Snyder’s Road Tax Reforms is a Bad Path for Michigan

Posted: Jan 30, 2015 12:01 AM
Snyder’s Road Tax Reforms is a Bad Path for Michigan

After the 2014 midterm elections, a lame-duck session of lawmakers got together to strike one final blow against the citizens of Michigan who voted them out. They are pushing for a new tax reform that would tie Michigan for having the second-highest state sales tax in the country at 7 percent. The lawmakers claim that the revenue is needed to fund government services like and local schools and roads despite the fact that it would also double Michigan’s fuel tax, making it the highest in the country. For the sake of the Great Lake State’s economy, Michiganders should reject such a dangerous reform when it goes to the ballot in May of 2015.

Gov. Rick Snyder and legislative leaders from both parties backed a complex plan that included a gas tax hike that will earn the state $1.2 billion in revenue by charging Michigan drivers twenty three more cents per gallon. As if that isn’t enough for the tax-and-spend state government, the plan will generate an additional $1.34 billion by increasing the sales tax to 7 percent and by enforcing it on online retailers like, making it more expensive for Michigan citizens to purchase more goods to make their lives better. Lastly, the plan will generate $95 million in additional revenue by raising various registration fees. Over the long term, these fees are expected to take $210 million out of the pockets of Michiganders. The plan also provides $260 million in tax relief to low-income residents, which means the middle class will be hit the hardest. It’s no wonder that Sen. Jack Brandenburg (R-Harrison) described the Governor’s 11th-hour plan as “complicated and convoluted.”

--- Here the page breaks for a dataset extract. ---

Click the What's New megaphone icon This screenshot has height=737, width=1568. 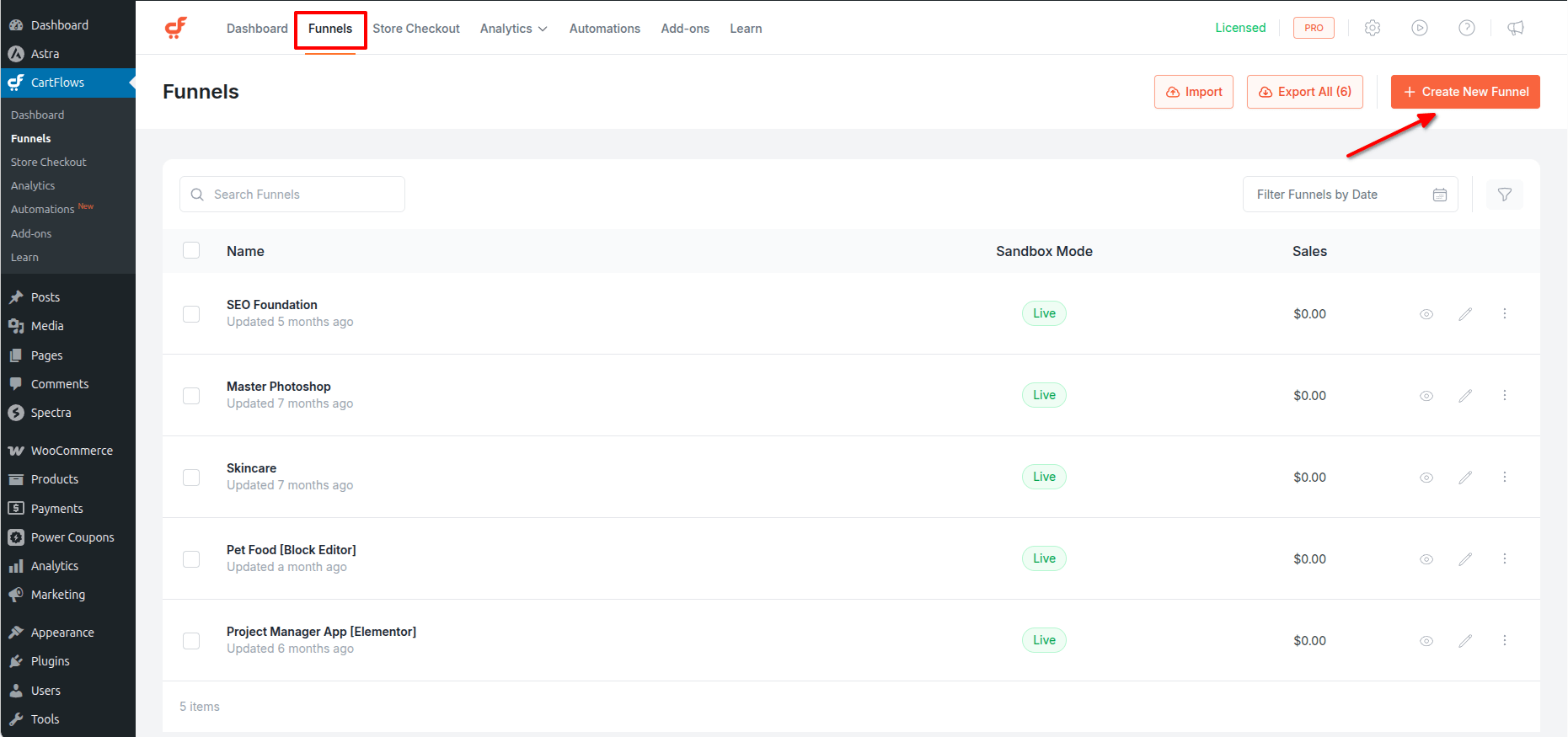1516,28
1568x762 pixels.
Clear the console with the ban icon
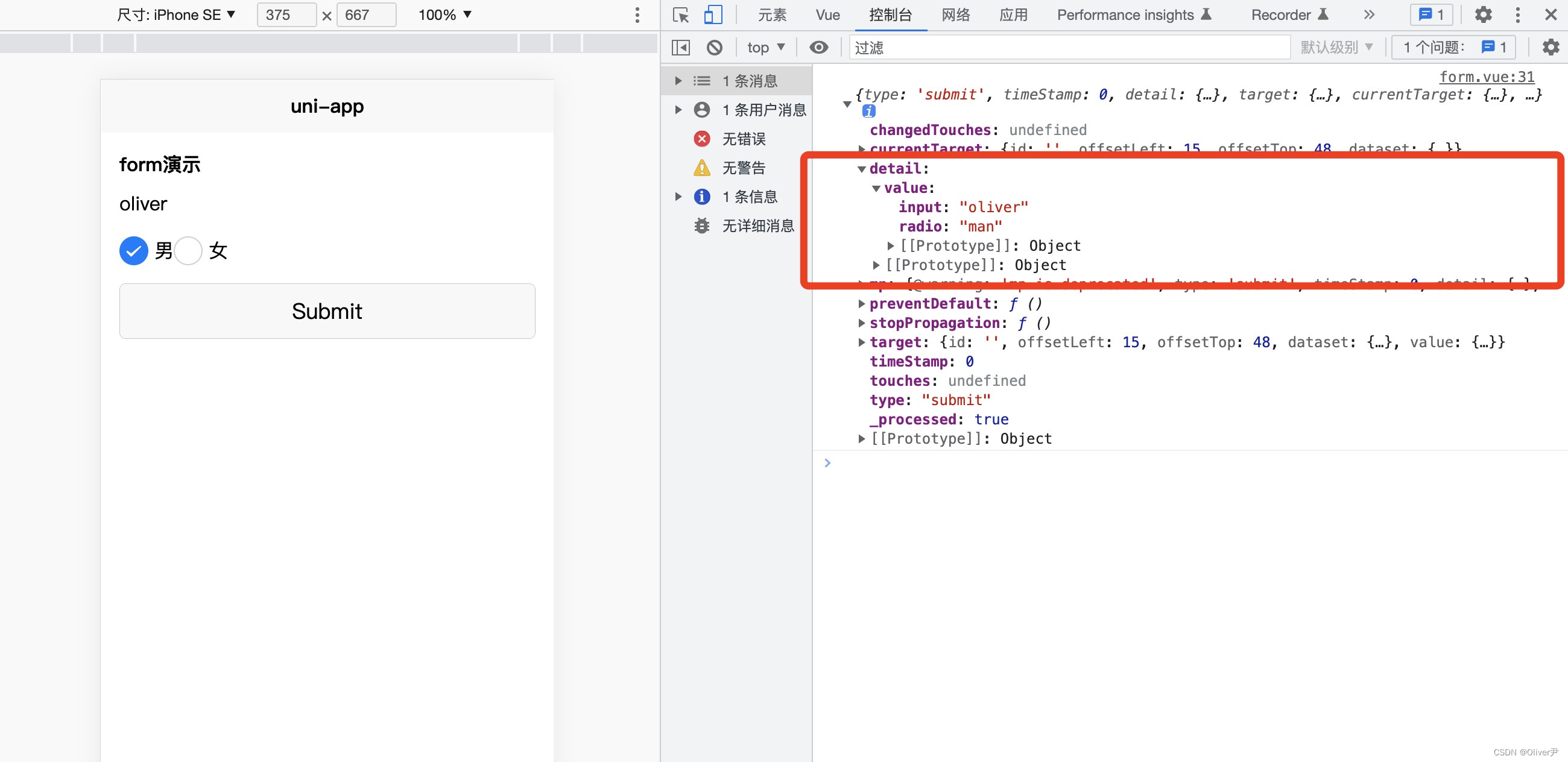pos(715,47)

Under the Governor’s plan, the sales tax on gasoline and existing fuel taxes would be ditched for a new motor fuels tax that is dedicated strictly for the use of repairing Michigan roads. Such a reform, would double the state’s fuel tax, launching Michigan from number six to number one for highest fuel tax amongst all other fifty states. According to the data of the 2014 American Petroleum Institute, Michigan citizens pay 48.66 cents per gallon of gasoline towards taxes and 58.38 cents per gallon of diesel towards taxes. Yet the state government only spends $11.70 per lane mile on roads, sticking Michigan citizens with some of the highest costs and lowest gains in the country.

There is an alternative plan being introduced by House Speaker Jase Bolger (R-Marshall) that would gradually allocate sales taxes on gasoline to the transportation budget, shifting the funds from schools and local governments. This plan would also create $1.2 billion dollars for road funding like Synder’s plan but not punish taxpayers. Bolger believes that because the state’s economy is recovering and tax revenue is increasing, his proposal would not require any budget cuts and would instead just mitigate growth of future revenue.In a statement Bolger said “Simply put, this plan dedicates the taxes drivers pay at the pump to fixing their roads.”

Michigan is starting its fifth year of an economic expansion and recovery. After suffering one of the greatest population loses from the 2008 crash, why are lawmakers punishing those of us who remain in the state and giving others more reason to not move back to Michigan? According to Americans for Prosperity - Michigan’s State Director Scott Hagerstrom, “Lawmakers who support putting a massive tax hike on the ballot are just passing the ball so special interests can score a touchdown.”

Enough is enough. If Michigan wants to end the hemorrhaging amount of citizens leaving the state, wants to stop the slow economic recovery and enter the fast lane, then it needs to stop taking more money out of its residents’ wallets. Instead, the state government should let Michiganders decide how and where their money should be spent to afford more goods and services that they can spend on Michigan businesses. Ultimately, The final decision will be in the hands of Michigan voters, as the tax proposal will be on the ballot in May of 2015.